*** TASK MATERIAL ***

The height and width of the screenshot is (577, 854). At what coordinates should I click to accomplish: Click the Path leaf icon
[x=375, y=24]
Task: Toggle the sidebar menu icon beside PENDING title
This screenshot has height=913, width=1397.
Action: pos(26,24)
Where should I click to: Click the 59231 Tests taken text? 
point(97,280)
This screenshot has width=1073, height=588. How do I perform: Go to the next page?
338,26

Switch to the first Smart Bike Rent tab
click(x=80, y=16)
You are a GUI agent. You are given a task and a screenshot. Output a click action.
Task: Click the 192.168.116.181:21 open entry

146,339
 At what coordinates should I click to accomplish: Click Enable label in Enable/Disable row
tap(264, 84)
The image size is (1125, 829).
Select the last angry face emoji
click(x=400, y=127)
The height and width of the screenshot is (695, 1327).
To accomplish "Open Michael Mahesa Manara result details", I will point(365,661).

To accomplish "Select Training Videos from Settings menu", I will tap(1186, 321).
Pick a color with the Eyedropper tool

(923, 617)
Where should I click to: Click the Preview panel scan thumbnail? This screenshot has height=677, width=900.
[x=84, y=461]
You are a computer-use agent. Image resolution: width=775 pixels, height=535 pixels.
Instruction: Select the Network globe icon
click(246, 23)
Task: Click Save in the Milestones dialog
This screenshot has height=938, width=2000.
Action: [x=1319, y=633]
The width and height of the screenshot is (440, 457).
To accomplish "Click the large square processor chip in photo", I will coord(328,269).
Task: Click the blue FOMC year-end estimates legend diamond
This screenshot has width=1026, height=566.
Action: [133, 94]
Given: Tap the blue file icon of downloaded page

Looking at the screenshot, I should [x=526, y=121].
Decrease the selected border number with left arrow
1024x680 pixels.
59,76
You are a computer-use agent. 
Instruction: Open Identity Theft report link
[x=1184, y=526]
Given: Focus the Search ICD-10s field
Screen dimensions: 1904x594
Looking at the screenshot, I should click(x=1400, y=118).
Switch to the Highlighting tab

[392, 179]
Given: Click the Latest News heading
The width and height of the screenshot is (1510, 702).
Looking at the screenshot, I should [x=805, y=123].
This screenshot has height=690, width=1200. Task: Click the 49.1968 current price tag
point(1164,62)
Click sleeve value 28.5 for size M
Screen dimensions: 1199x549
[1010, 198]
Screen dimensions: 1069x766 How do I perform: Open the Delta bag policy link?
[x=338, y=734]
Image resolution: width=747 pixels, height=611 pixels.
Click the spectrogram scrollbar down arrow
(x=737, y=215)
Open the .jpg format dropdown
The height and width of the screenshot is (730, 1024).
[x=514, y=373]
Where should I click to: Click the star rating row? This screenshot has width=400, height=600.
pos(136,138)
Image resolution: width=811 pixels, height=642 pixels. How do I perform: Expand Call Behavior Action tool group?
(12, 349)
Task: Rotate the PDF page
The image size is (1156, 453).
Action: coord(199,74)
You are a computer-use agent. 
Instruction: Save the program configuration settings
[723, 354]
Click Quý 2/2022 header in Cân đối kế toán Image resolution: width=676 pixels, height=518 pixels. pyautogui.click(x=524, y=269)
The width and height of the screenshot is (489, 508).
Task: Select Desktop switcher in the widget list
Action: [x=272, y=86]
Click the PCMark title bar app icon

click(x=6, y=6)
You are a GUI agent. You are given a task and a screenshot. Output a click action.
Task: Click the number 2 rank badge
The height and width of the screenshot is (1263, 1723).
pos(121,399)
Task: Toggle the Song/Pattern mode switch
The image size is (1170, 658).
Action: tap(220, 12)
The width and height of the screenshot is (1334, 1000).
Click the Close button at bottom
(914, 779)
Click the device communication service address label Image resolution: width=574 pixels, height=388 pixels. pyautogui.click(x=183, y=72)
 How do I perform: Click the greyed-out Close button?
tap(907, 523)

*** End of TASK MATERIAL ***

ASSIGNED TASK: Set down, exactly as written, each line of the data from its opening line through the one containing "The image size is (1125, 829).". Output nothing more.

THE ANSWER:
The height and width of the screenshot is (577, 854). At what coordinates should I click to accomplish: Click the Path leaf icon
[x=375, y=24]
Task: Toggle the sidebar menu icon beside PENDING title
This screenshot has height=913, width=1397.
Action: pos(26,24)
Where should I click to: Click the 59231 Tests taken text? 
point(97,280)
This screenshot has width=1073, height=588. How do I perform: Go to the next page?
338,26

Switch to the first Smart Bike Rent tab
click(x=80, y=16)
You are a GUI agent. You are given a task and a screenshot. Output a click action.
Task: Click the 192.168.116.181:21 open entry

146,339
 At what coordinates should I click to accomplish: Click Enable label in Enable/Disable row
tap(264, 84)
The image size is (1125, 829).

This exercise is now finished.